Infographics, he says, are another way to “get the message across in an interesting manner that will embed in the audience’s mind” but also a way to “appear more creative and more advanced than the competition”.

Leaping on the bandwagon
Dunn’s former RI colleague Tom Ewing, who is now at Kantar Operations, has distinctly mixed feelings about the fashion for infographics. Many of them, he says, are “astonishingly gorgeous compared to your average PowerPoint presentation”, but as research agencies hop on the bandwagon, he fears we will see some very bad information design alongside the good stuff.

Certainly infographics are becoming a bit of a fad, and some of them are a triumph of style over substance. Digital marketing blogger Noah Brier recently lost his patience with them. More often than not, Brier writes, infographics are “disposable pieces of content created to impress the viewer into a sort of submissive state where they pass judgement purely on an aesthetic level”.

The viral power of infographics shows that people certainly do find them impressive. But Ewing (who serves as Kantar’s resident social media boffin) says that, in his experience, infographics which purport to convey useful information are often distributed “by people who already knew it and already knew what they think about it, sending it to other people who already know it and already know what they think about it”. Through attractive design, infographics can have an appearance of saying something worthwhile when in fact their message goes no deeper than: ‘poor people have less money than rich people’ or ‘more column inches are written about Jordan than Stephen Hawking’. Even when they do contain useful information, they rarely get into the ‘why’, says Ewing.

With visual literacy in research improving, Ewing sees potential for researchers to apply their analytical skills to making infographics more “truthful and useful”. On the other hand he fears that those in the industry who lack the necessary skills might end up “creating particularly shoddy and banal infographics – or using them as an excuse not to do the back-end analytical work”.

There’s no lack of inspiration out there for researchers to draw on.

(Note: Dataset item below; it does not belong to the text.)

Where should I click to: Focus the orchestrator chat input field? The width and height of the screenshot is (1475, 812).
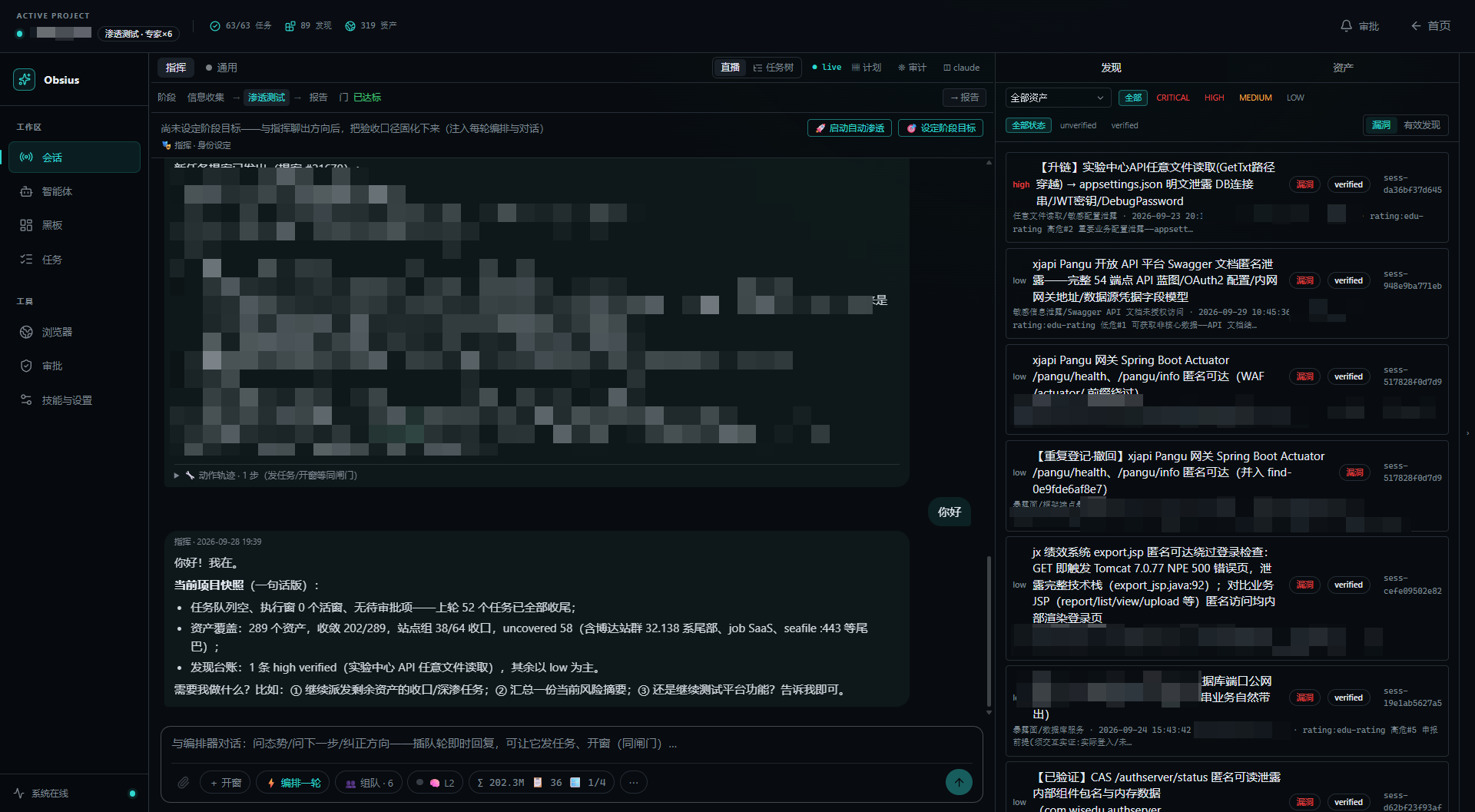[572, 744]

One of the best purveyors of visualisations is Hans Rosling of the Gapminder Foundation, whose animations of health stats in comparison with GDP have garnered worldwide attention. David McCandless, the man responsible for Debtris, deals with some equally serious material in his work (and since this piece was written he’s been taken on as a consultant by WPP’s research group Kantar), but he’s not above producing visualisations purely for fun. As well as causes of death and carbon emissions, he has addressed such topics as time travel plots in film, and dance music genres.

The shareability of infographics, and their ability to make a point, are both things that research can learn from. Some of the best ones are highly subjective, even polemical. In Tom Ewing’s view the key question to ask is: “What proportion of the unconverted are you preaching to?”

Style versus substance?
As the head of research at marketing agency Brass, Anna Cliffe has access to more design and comms resources than the average agencyside researcher. She believes the industry has much to learn about information design, which so far has developed mostly in fields outside market research.

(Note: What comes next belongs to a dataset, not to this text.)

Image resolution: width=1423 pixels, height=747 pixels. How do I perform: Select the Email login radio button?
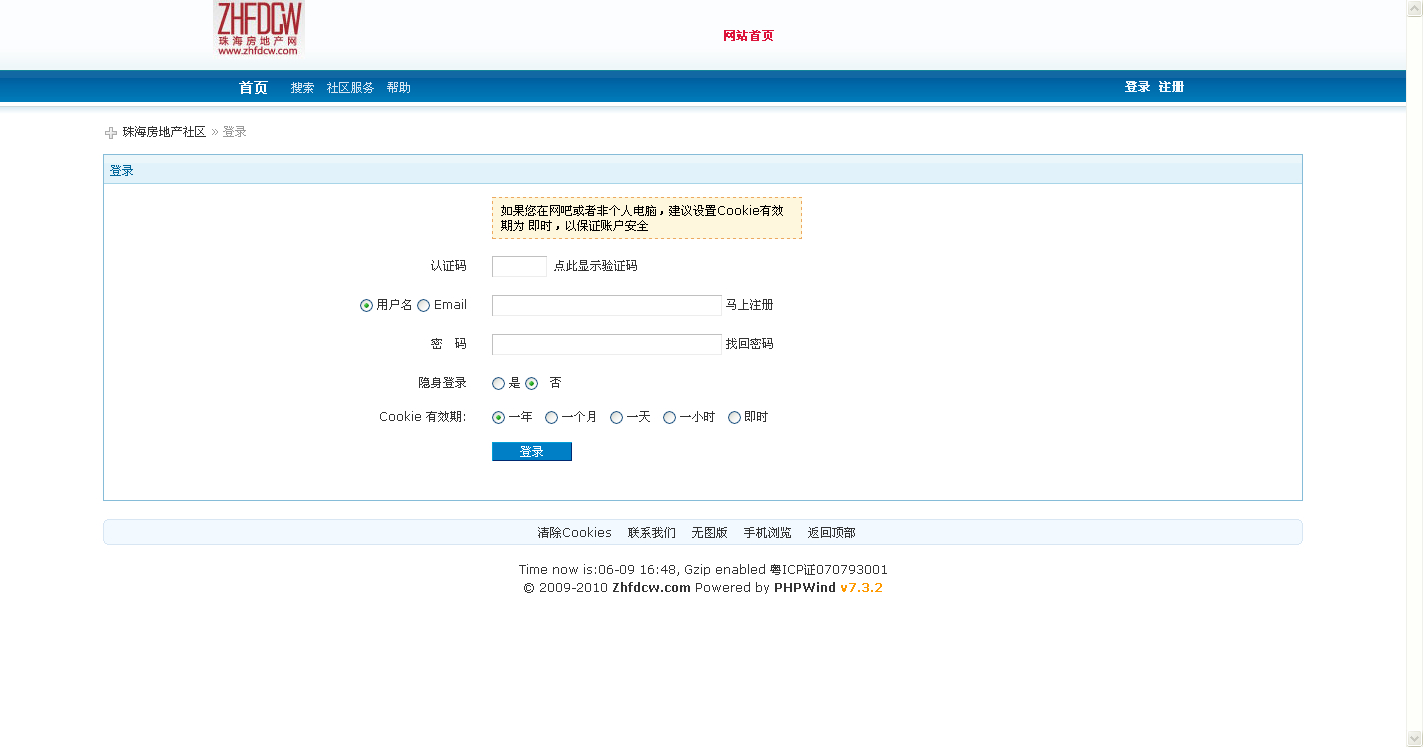424,306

“Researchers are not visual experts, but there’s no harm in bringing that into the industry,” she says. “The challenge is, clients don’t want to pay for it. At the moment it tends to be the same person who does the research who charts the information. So it relies on research investing in the area and thinking it’s important.”

Cliffe, who is organising an infographics showcase for this month’s Research 2011 conference (which can now be seen online here), is optimistic about the potential to “elevate the outputs” of research and attract higher-level attention in client organisations. She recognises the risk of style eclipsing substance, but still thinks it’s worth moving in that direction. “At the moment we’ve got substance but no style,” she says. “What’s wrong with some style?”